Rahmetli Akif’in: “Kadın yükselirse beşer yükselir, kadın alçalırsa beşer alçalır” sözünde, maalesef kadının alçaldığını görüyor, yürekten sızlıyoruz. Gözümüzün nuru, imanımızın kafesi, değerlerimizin fanusu, fazilet ve ahlak timsali analarımız hariç..
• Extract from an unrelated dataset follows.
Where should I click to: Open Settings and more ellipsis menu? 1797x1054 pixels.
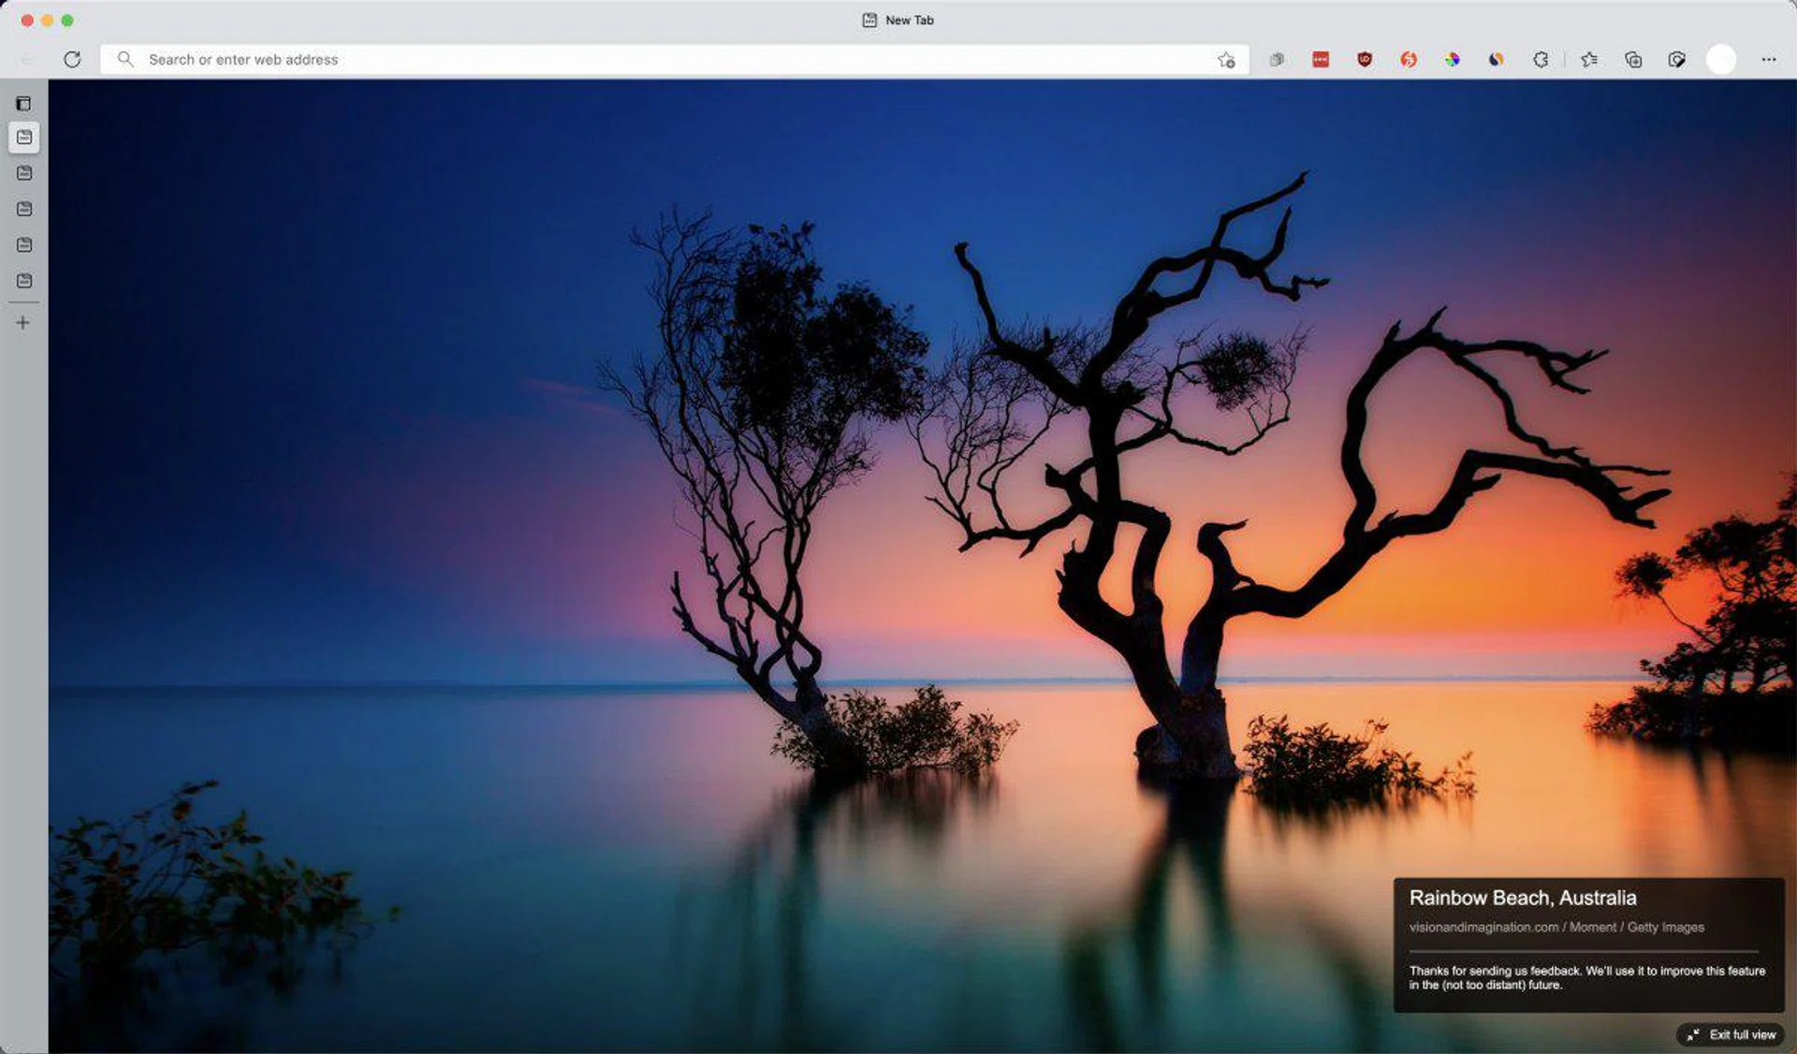tap(1768, 59)
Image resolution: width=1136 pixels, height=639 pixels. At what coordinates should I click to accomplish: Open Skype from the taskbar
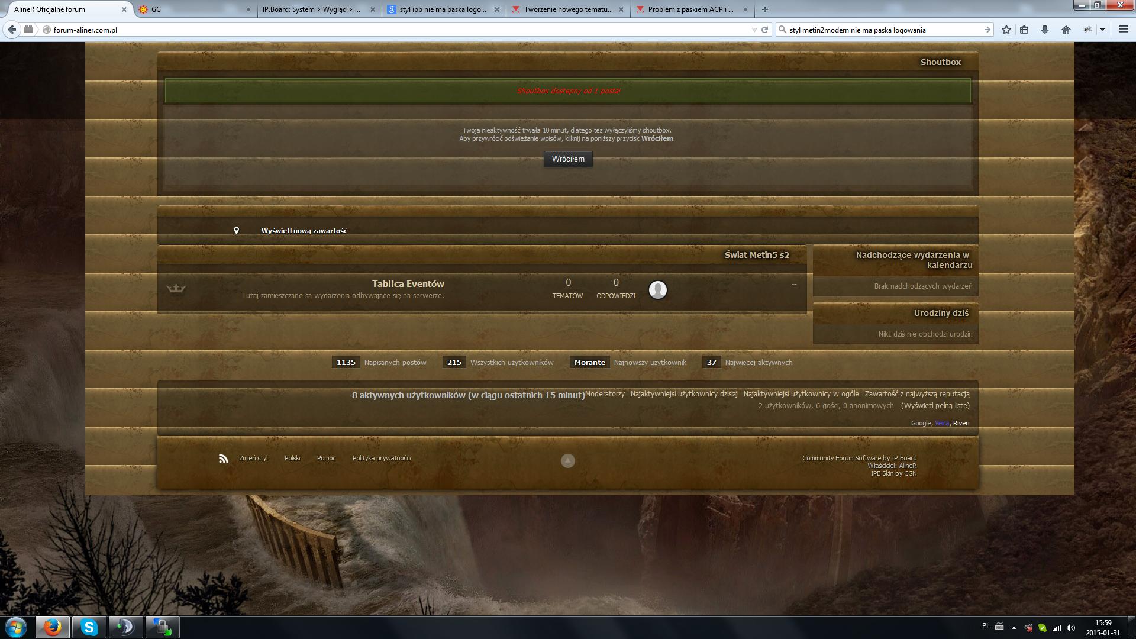pos(89,627)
Koka tespihli. ak pürçekli, al yazmalı, seccadeli,” FECİRDE BEKLENEN ANALARA..”, bizim analarımıza ithaf edilmek üzere ANAMI ARIYORUM! İsimli şiirimizle, yazımızı noktalayalım:
CANIMA CANLAR KATAN,
YÜREĞİ AŞKLA ATAN,
UYKULARINI SATAN,
HİÇ UYUMADAN YATAN,
VATAN ANAMI ARIYORUM!
AŞIN KALMADI TADI,
VATANDAN GELİR ADI,
UNUTULURUM MU YADI,
TARİHTE KALDI KADI,
YATAN ANAMI ARIYORUM!
ELİMDEN TUTAN HER AN,
DAMARIMDA GEZEN KAN,
CANIMIN İÇİNDE CAN,
BENİM İÇİN BÜYÜK ŞAN,
KATAN ANAMI ARIYORUM!
HER ANA MELEK, GÜZEL,
EVLATLAR İÇİN ÖZEL,
İNSANLAR İÇİN TÜZEL,
EDEBİYATTA SÖZEL,
ATAN ANAMI ARIYORUM!
DAMLA DAMLA AKARDIN,
KAPILARDAN BAKARDIN,
MUM IŞIĞI YAKARDIN,
GÜMÜŞ YÜZÜK TAKARDIN,
TÜTEN ANAMI ARIYORUM!
TENEŞİRDE KEFENİ,
NURA BENZEDİ TENİ,
YALNIZ KOYDUN SEN BENİ,
YENİDEN DAHA YENİ,
GİDEN ANAMI ARIYORUM!
KİMLER DUA EDECEK,
HANGİ YERE GİDECEK,
ANASIZLAR NİDECEK,
ÖLÜM SONLA BİTECEK,
BİTEN ANAMI ARIYORUM!
DİZİNDE YATMAK HASRET,
ELİNİ TUTMAK HASRET,
SEVGİNDE KALMAK HASRET,
KOKUN TATMAK HASRET,
BEDEN ANAMI ARIYORUM!
KEMÂLİ DE ANASIZ,
MUSLUK AKMAZ VANASIZ,
SEVGİSİNE KANASIZ,
ZAMAN HASRET, YANASIZ,
NEDEN ANAMI ARIYORUM!.
Anamı bulan varsa, haber versin!
GÜL DİKENİ
ÇAĞIRMIYOR!
ANALAR ARTIK FATİH DOĞURMUYOR,
KALBİNE HANÇER BATAN BAĞIR MIYOR,
KINALI ELLER HAMUR YOĞURMUYOR,
HERKES SEFAHATTE, HAKK’I ÇAĞIRMIYOR.